Correct Answer: It is due to the boundary layer around gas bubbles or particles limiting transfer from bulk liquid to surfaces.

Q2. In the two‑film theory, which parameter mainly quantifies the resistance on the liquid side?

• Interfacial surface tension
• Liquid‑side mass transfer coefficient (kL)
• Gas‑side diffusion coefficient
• Bubble rise velocity

Correct Answer: Liquid‑side mass transfer coefficient (kL)

Q3. How does decreasing bubble diameter typically affect oxygen mass transfer in an aerated bioreactor?

• Decreases interfacial area and reduces kLa
• Increases interfacial area and typically increases kLa
• Has no impact on oxygen transfer because kLa is independent of bubble size
• Only affects gas‑side resistance, not liquid‑side resistance

Correct Answer: Increases interfacial area and typically increases kLa

Q4. What is the Thiele modulus used to evaluate in porous catalytic pellets or cell aggregates?
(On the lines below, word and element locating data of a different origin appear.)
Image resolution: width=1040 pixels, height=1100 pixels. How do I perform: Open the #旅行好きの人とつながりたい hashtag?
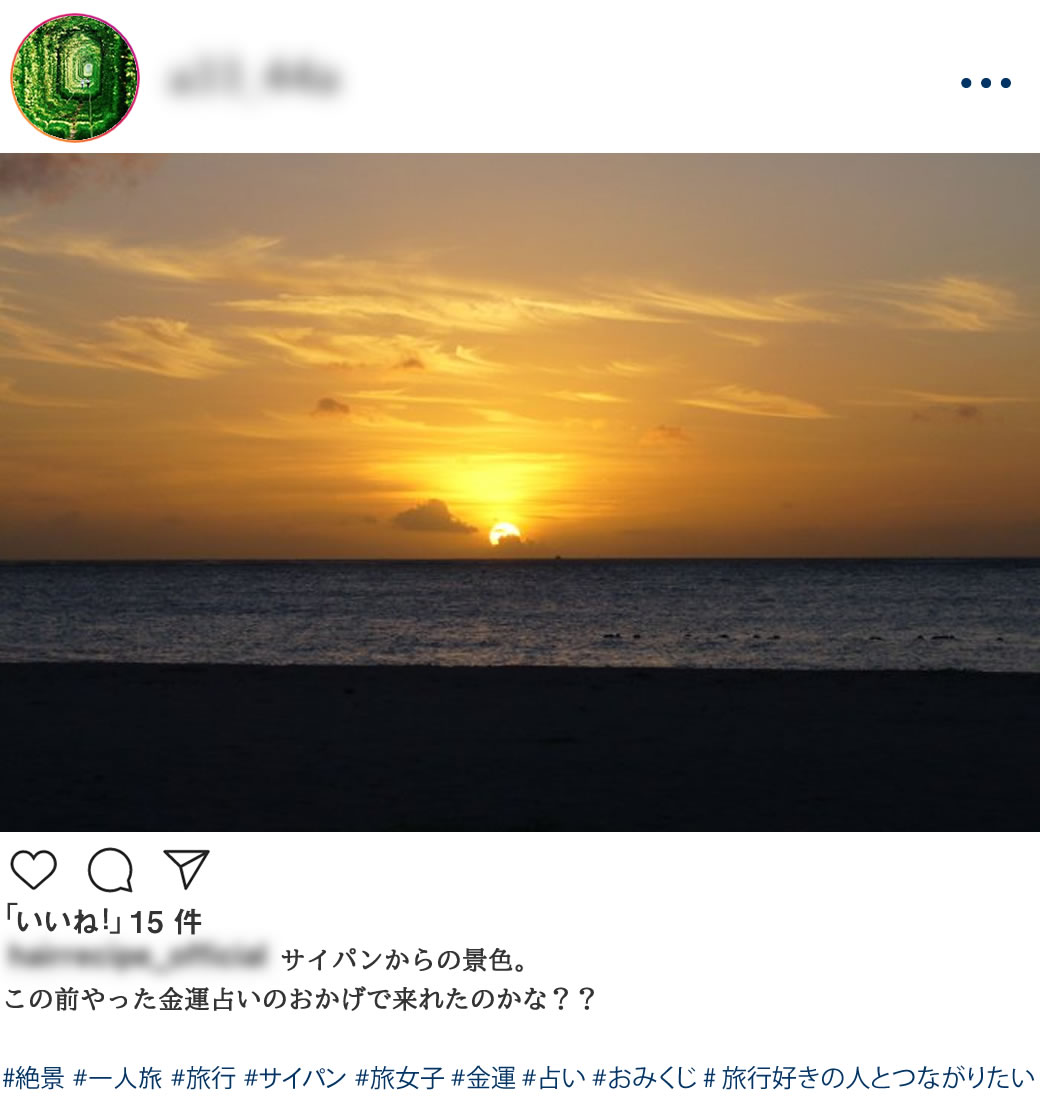point(869,1078)
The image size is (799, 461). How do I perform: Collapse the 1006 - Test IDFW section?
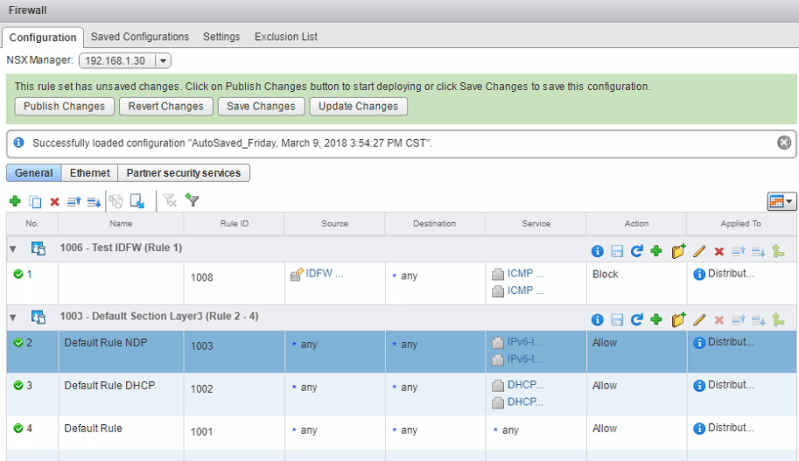13,247
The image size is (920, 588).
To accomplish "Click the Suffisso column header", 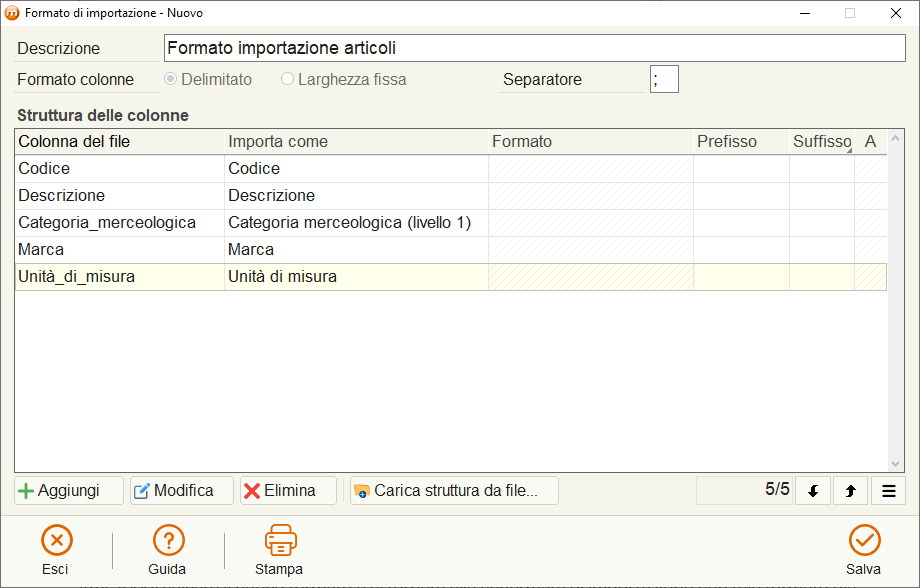I will [x=821, y=141].
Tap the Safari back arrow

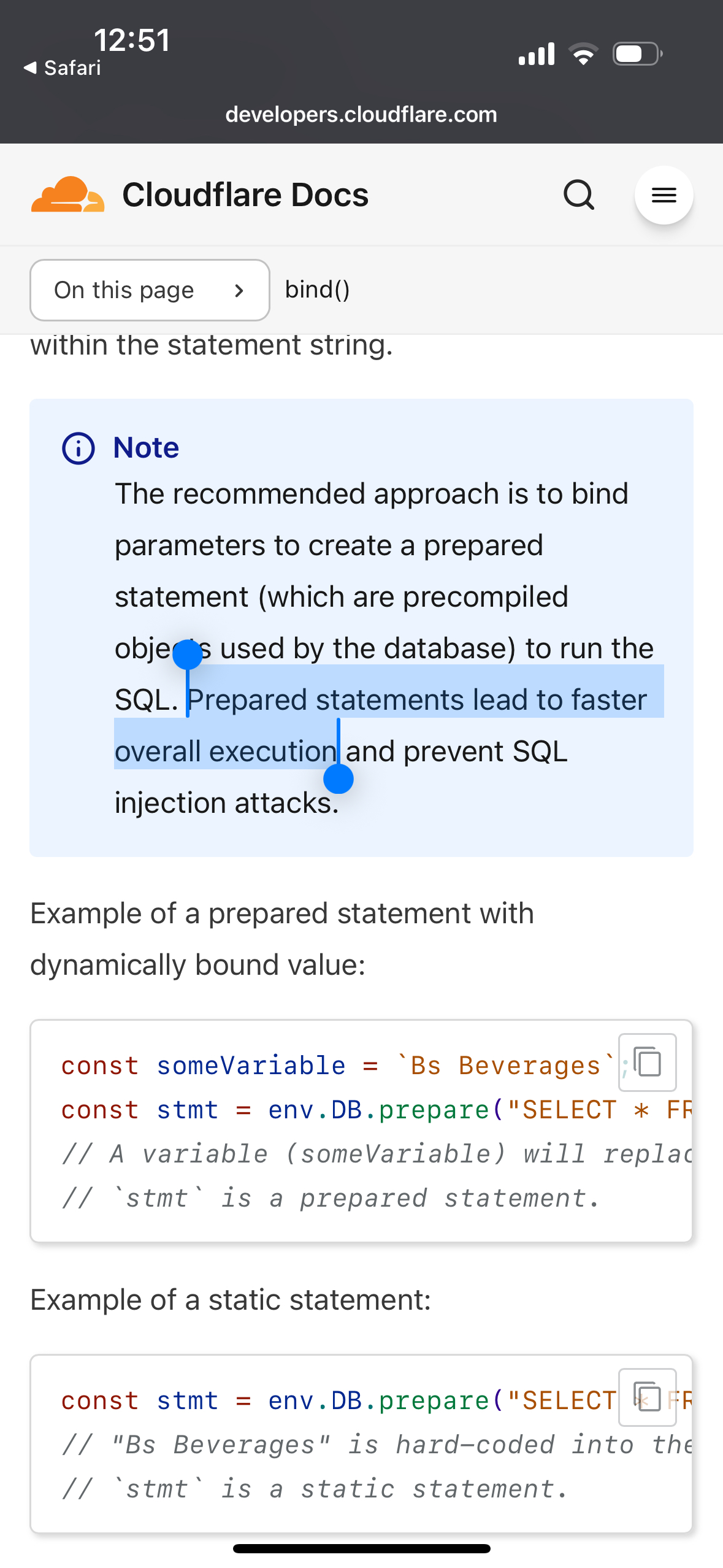click(x=30, y=67)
• The ratio of external film resistance to gas‑side resistance
• The ratio of reaction rate to internal diffusion rate within the particle
• The equilibrium solubility of oxygen in the pellet
• The bubble coalescence rate in aeration systems

Correct Answer: The ratio of reaction rate to internal diffusion rate within the particle

Q5. Which outcome indicates significant internal diffusional limitation inside immobilized cell beads?

• Uniform concentration profile across the bead
• Lower observed specific growth rate than predicted from bulk oxygen concentration
• Increased oxygen solubility in the bulk liquid
• Higher kLa measured by dynamic gassing‑out method

Correct Answer: Lower observed specific growth rate than predicted from bulk oxygen concentration

Q6. The effectiveness factor (η) in porous particles is defined as which of the following?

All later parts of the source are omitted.